• [INFORMATION GIVEN]
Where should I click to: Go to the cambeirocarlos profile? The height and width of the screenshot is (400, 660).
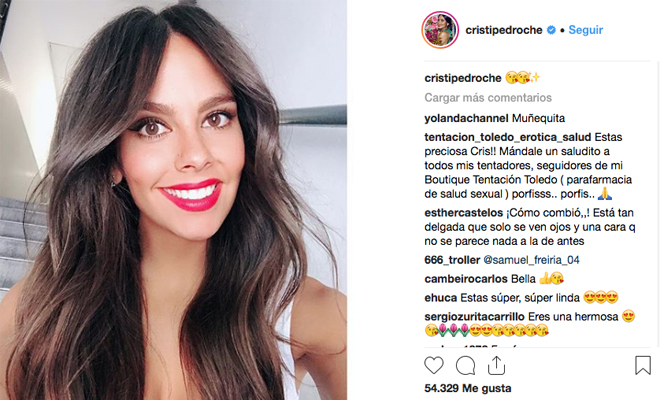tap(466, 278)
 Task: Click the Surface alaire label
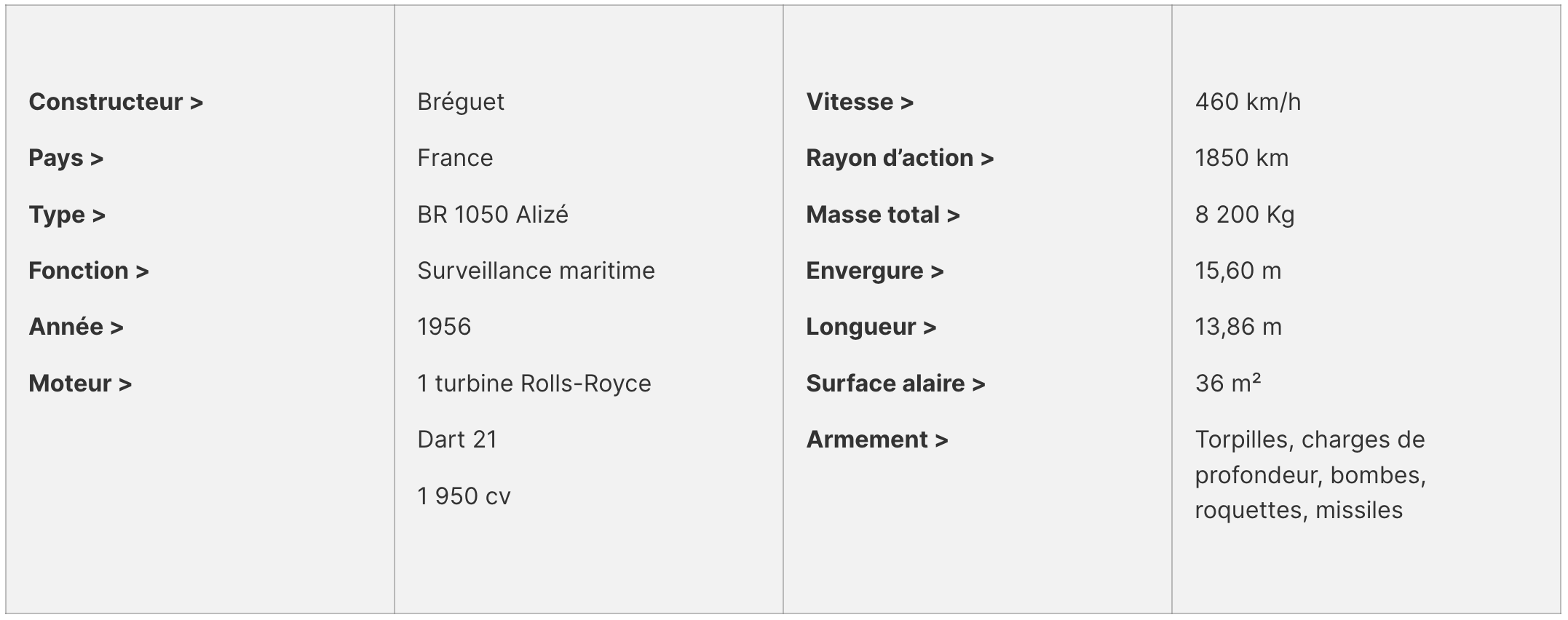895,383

* * *

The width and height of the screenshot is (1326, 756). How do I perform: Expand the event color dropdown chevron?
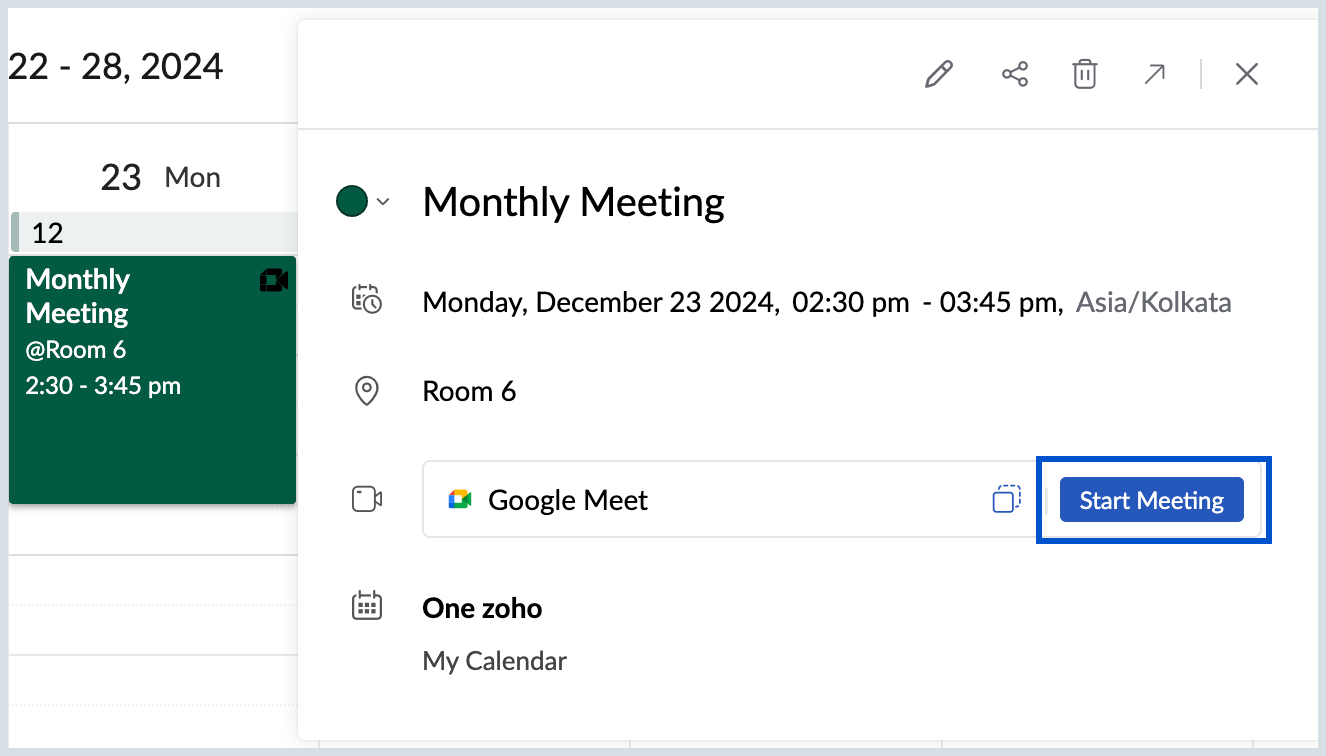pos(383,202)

• [REQUIREMENTS] Pull out every line in the rows above that contains the word "screenshot".

• [THE RESULT]
Where should I click to: Go to the cambeirocarlos profile? The height and width of the screenshot is (400, 660).
The width and height of the screenshot is (1326, 756). How do I perform: Expand the event color dropdown chevron?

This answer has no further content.